- TEXTO DO DOCUMENTO:
--------------------------------------------------
Um dos argumentos empunhados pelos manifestantes do 13 de março é o combate à corrupção e o necessário investimento em saúde e educação. Assim, me parece um pouco irracional se levantar contra os governos e o presidente que mais atuou nessas áreas. Desta forma, vamos deixar claro: o problema de fato não é a corrupção, mas o projeto político que ela sustenta. A seletividade da mídia, do judiciário, do mundo político, de empresários e de alguns cidadãos com as corrupções de alguns e não de outros revela isso. Vivemos em uma época em que falsos moralistas vêm a público e que corruptos se unem sob a bandeira de lutar contra a corrupção.

Se não seria justo dizer que aqueles vestidos com a camiseta da CBF (diga-se de passagem, uma das instituições mais corruptas de nosso país) desejam a volta da fome, da pobreza, da desigualdade (afinal isso seria um discurso que moralmente não cairia bem caso viesse a público), resta ainda a dúvida: o que querem então? Sonham com aquele país em que tinham poder e privilégios, o monopólio do conhecimento e dos espaços (acadêmicos, geográficos, sociais, econômicos etc). Em que o aeroporto não parecia uma rodoviária, em que uma viagem internacional ou um curso superior era símbolo de distinção. Como disse Danuza Leão em sua coluna na Folha: “Ir a Nova York já teve sua graça, mas, agora, o porteiro do prédio também pode ir, então qual a graça?"
--------------------------------------------------
- INFORMAÇÕES EXTRAÍDAS:
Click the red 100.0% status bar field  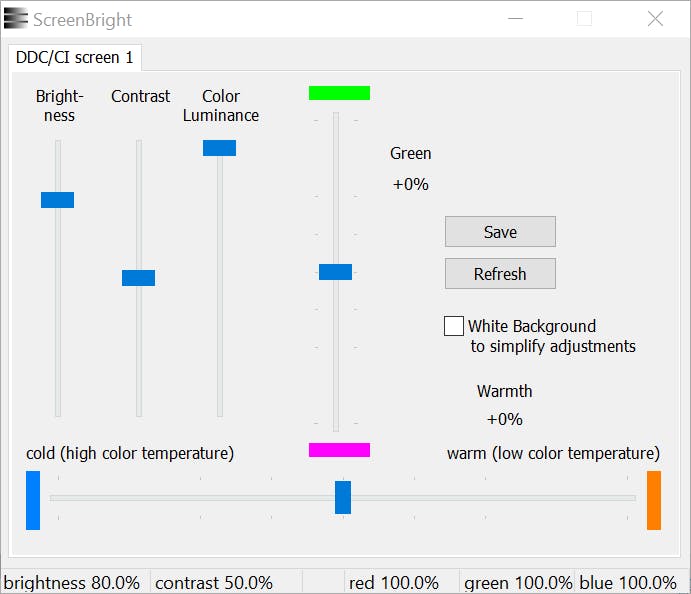394,583
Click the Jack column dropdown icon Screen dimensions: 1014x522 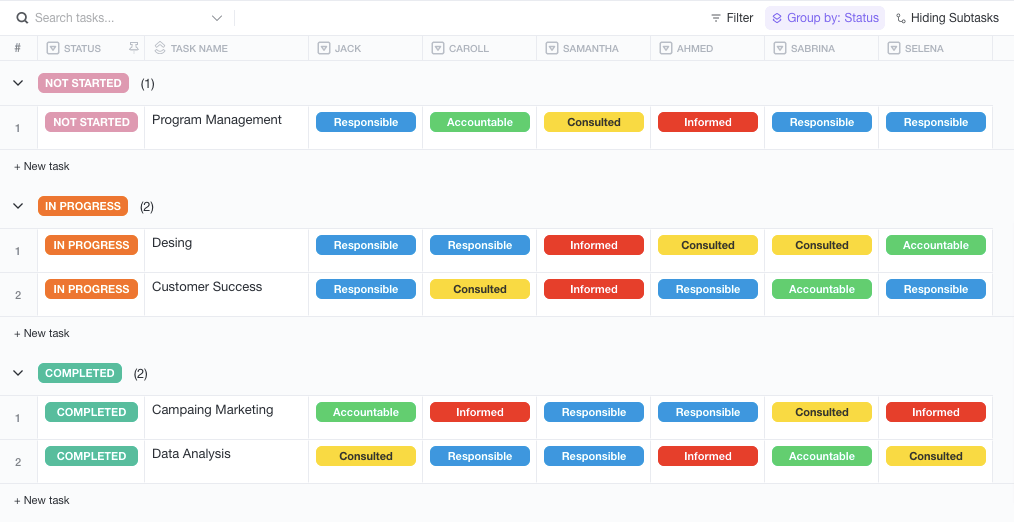pyautogui.click(x=324, y=48)
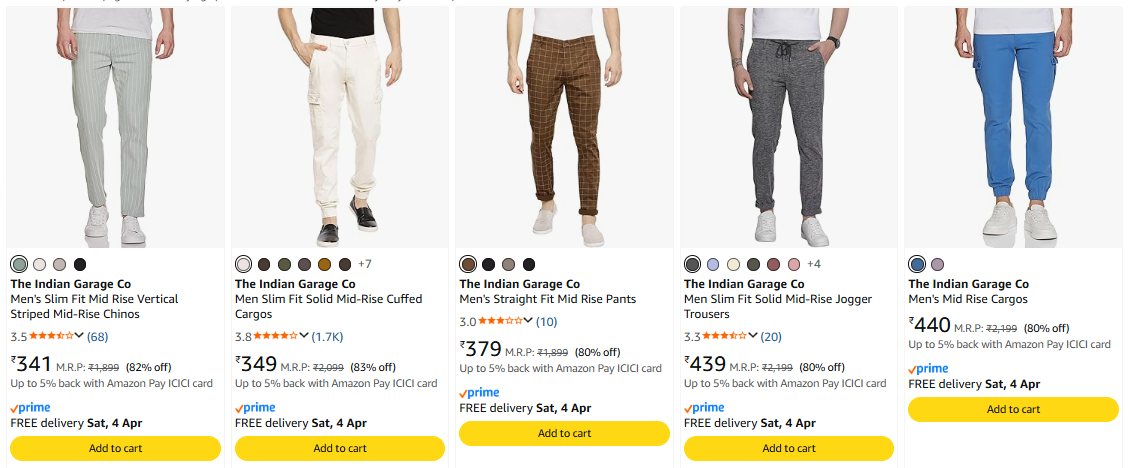Click the grey jogger trousers product image
Image resolution: width=1128 pixels, height=468 pixels.
(789, 127)
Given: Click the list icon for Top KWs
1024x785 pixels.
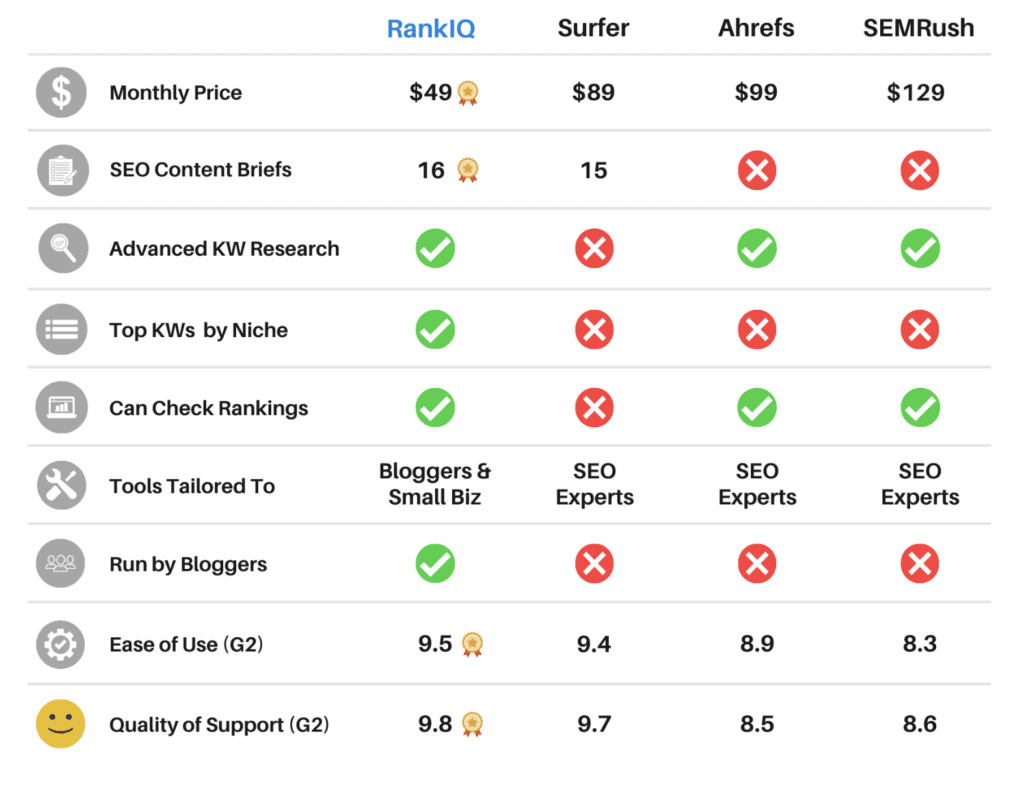Looking at the screenshot, I should tap(62, 330).
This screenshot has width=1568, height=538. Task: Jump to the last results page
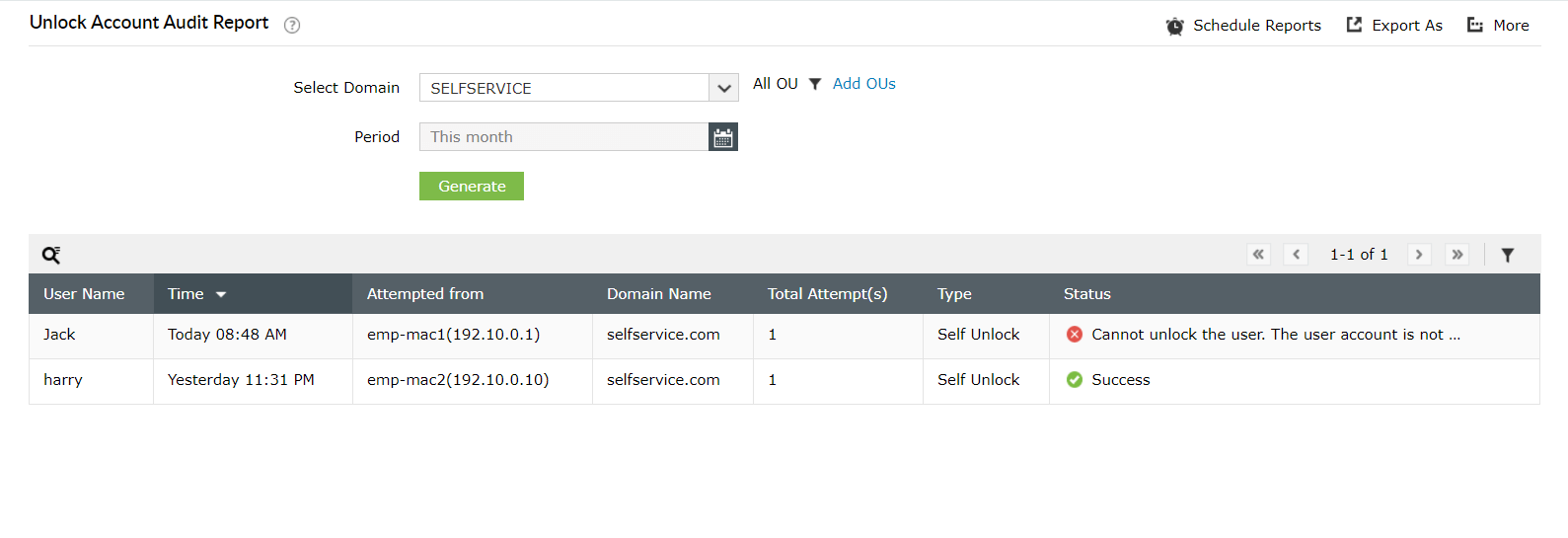(x=1456, y=255)
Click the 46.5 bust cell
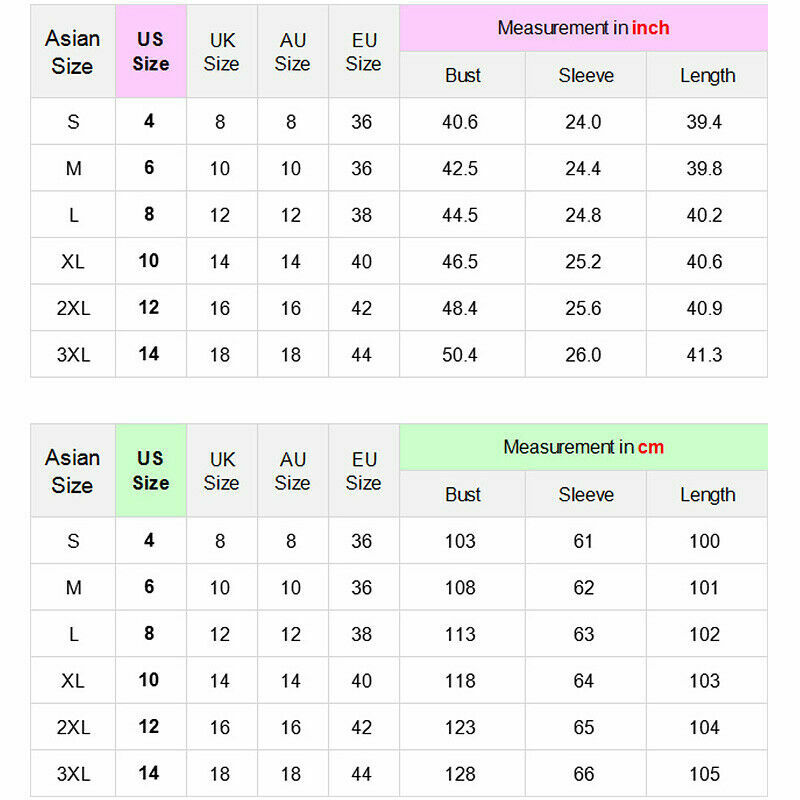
--------------------------------------------------
- TAREFA 1:
Segundo o texto sobre as manifestações de 13 de março, de quem é a seletividade com as corrupções de alguns e não de outros? Liste todos.
- TAREFA 2:
Prossiga com o texto sobre as manifestações de 13 de março a partir do ponto em que ele termina.
Os registros são um material à parte, independente do texto.

- RESPOSTA 1:
A mídia, o judiciário, o mundo político, empresários e alguns cidadãos.

- RESPOSTA 2:
Desta forma, o que está em jogo, de fato, é o papel que o Estado deve desempenhar. “Essa gente” acredita no valor individual como elemento de distinção, seja devido à herança, poder aquisitivo, posição profissional ou grau acadêmico. Exaltam esforços individuais como exemplos de superação, ignorando todos os mecanismo de poder e exclusão existentes. Nas manifestações, tiram fotos com pobres ou gravam vídeos com negros (quase objetos de exceção, raridades em exposição) para mostrar que ali não está presente somente a “elite branca”. Na internet ironizam o pão com mortadela recebido pelos militantes, sem se questionar do filé mignon dado pela FIESP. Criticam aqueles que chegaram de ônibus fretado por instituições e sindicatos, sem pensar que em São Paulo o governo (PSDB) liberou as catracas do metrô. Se fosse um governo do PT facilmente seriam levantadas as acusações de aparelhamento e utilização da máquina estatal para fins privados.

Assim, veem a atuação do Estado para consertar qualquer desigualdade (Bolsa família, cotas, programas habitacionais) como esmola, algo avesso ao esforço individual. Para alguns privilegiados, os últimos 12 anos representam o declínio da distinção, dos privilégios e do monopólio de bens e do conhecimento. Agora, viagens e equipamentos não são mais exclusividade dos endinheirados ou a palavra do “senhor” atestado de verdade. Não é mais o único detentor do acesso à instrução. Nem a Rede Globo é a única fonte de informação, seu jornalismo atua contra os interesses nacionais (por isso sua atuação tão feroz contra o governo e em benefício do Golpe).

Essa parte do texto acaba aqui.